CVE-2020-10109: 
Python vulnerability analysis and mitigation

In Twisted Web through version 19.10.0, an HTTP request splitting vulnerability was identified. The vulnerability (CVE-2020-10109) was discovered when the application incorrectly handled requests containing both content-length and chunked encoding headers. The vulnerability affected the Twisted framework, which is a Python event-based networking engine used for internet applications (CVE Database, Ubuntu Security).

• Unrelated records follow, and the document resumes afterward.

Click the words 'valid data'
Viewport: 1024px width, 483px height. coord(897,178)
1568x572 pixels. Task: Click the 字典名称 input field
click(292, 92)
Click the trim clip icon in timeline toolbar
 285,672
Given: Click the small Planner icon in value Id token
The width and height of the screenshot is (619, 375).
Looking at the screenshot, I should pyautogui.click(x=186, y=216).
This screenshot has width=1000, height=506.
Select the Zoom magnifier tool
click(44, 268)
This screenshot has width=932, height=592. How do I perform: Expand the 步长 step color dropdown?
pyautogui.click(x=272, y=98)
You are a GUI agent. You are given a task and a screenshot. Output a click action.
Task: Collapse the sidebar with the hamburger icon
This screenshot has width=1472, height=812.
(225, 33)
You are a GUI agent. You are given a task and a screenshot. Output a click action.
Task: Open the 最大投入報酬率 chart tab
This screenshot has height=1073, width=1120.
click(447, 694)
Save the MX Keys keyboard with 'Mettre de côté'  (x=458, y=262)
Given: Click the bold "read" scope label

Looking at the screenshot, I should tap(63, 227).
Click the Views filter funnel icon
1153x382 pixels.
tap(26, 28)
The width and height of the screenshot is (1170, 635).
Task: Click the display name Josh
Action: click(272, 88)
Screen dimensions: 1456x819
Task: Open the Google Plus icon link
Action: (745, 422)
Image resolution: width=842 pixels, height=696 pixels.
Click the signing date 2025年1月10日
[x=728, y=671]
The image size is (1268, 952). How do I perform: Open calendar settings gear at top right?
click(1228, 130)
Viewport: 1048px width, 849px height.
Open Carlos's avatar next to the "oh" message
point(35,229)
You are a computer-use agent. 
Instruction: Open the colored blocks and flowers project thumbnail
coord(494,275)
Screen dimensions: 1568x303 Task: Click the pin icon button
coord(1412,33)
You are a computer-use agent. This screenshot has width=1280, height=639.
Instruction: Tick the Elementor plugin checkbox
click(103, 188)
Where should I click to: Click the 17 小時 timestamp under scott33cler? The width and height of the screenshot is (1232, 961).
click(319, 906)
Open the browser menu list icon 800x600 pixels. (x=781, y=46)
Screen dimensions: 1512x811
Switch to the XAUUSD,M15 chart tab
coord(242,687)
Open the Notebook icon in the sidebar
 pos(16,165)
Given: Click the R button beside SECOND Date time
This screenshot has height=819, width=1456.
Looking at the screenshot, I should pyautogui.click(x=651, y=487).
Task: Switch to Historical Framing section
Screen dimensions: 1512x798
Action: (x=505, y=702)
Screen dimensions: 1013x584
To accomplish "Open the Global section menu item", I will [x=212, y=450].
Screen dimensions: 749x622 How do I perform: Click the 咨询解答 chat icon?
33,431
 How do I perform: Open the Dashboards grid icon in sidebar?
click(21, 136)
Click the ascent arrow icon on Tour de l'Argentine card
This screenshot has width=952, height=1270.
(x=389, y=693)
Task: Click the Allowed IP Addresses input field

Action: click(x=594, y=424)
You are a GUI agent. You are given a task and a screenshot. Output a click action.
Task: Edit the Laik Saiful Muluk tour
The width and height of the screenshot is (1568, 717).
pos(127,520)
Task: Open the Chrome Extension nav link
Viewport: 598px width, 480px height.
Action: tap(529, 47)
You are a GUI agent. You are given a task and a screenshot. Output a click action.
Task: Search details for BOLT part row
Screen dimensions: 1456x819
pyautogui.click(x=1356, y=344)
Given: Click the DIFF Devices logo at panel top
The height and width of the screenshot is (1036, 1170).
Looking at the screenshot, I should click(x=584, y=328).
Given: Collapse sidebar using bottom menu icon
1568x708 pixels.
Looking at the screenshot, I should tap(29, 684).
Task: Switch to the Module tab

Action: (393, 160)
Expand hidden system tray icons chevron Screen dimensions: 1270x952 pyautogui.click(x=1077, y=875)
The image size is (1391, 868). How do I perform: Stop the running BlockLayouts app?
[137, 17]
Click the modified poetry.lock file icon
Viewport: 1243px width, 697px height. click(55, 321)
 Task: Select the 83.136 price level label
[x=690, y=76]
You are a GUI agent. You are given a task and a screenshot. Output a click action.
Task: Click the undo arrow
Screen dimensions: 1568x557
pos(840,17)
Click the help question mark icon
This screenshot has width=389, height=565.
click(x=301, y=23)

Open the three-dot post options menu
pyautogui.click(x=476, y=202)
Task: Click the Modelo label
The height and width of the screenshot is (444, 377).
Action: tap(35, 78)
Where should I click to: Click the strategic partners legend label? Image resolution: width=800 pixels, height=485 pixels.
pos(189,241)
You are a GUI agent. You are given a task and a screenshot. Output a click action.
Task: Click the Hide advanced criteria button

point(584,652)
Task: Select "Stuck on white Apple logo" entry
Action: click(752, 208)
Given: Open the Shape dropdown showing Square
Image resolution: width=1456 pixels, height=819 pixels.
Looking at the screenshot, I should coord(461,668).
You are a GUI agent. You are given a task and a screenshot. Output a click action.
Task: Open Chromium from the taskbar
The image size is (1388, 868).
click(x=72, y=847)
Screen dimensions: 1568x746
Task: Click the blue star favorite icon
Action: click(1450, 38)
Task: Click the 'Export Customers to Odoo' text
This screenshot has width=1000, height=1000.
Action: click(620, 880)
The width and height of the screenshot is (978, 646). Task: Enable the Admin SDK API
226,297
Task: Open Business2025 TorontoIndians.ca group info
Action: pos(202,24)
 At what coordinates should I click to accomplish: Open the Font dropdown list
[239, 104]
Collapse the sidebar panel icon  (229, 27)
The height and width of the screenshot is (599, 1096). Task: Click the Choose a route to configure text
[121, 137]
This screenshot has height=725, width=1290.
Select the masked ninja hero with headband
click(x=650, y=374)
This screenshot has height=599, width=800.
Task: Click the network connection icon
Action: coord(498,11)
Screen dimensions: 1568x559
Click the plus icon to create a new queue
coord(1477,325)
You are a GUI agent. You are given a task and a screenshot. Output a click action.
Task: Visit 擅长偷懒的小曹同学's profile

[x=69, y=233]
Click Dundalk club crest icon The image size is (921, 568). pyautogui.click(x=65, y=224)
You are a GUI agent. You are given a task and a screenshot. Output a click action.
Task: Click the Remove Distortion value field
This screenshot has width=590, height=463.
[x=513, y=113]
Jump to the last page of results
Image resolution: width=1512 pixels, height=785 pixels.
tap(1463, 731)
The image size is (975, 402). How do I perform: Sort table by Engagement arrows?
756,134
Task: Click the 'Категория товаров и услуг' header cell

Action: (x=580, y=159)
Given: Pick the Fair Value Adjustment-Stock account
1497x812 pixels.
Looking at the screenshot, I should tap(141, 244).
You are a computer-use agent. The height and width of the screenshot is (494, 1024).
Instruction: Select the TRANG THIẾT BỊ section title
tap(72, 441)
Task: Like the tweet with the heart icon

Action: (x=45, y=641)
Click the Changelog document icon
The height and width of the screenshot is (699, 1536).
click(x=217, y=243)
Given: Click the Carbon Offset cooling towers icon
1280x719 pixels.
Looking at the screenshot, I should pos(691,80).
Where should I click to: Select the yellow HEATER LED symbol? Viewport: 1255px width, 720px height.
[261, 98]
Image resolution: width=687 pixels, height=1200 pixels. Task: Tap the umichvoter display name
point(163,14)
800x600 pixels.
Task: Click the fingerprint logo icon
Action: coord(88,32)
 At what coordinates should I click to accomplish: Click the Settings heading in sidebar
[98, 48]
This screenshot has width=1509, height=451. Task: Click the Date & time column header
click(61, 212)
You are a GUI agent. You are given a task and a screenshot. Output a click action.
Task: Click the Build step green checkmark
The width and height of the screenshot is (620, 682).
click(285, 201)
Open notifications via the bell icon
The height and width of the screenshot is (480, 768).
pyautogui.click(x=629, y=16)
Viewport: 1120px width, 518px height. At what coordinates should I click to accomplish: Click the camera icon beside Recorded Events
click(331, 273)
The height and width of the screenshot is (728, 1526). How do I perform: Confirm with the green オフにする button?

When presented with a content-length and a chunked encoding header, the content-length took precedence and the remainder of the request body was interpreted as a pipelined request. According to RFC 7230 Section 3.3.3#3, if a message with both content-length and chunked encoding is accepted, transfer-encoding should override the content-length. The vulnerability has been assigned a CVSS 3.1 base score of 9.8 (Critical), with attack vector: Network, attack complexity: Low, privileges required: None, user interaction: None, scope: Unchanged, and impact levels (confidentiality, integrity, availability) all rated as High (Bishop Fox Advisory).

Request smuggling vulnerabilities are considered high-risk and can lead to various security issues including cache poisoning, session hijacking via socket poisoning, and security filter bypasses. The actual impact varies depending on where and how Twisted is deployed in a given environment and the business purpose of the service designed with Twisted (Bishop Fox Advisory).

The vulnerability was fixed in Twisted version 20.3.0rc1, released on March 9, 2020. Users are advised to upgrade to this version or later to address the security issue. Various Linux distributions have also released security updates to address this vulnerability, including Ubuntu, Fedora, and Gentoo (Gentoo Security, Ubuntu Security Notice).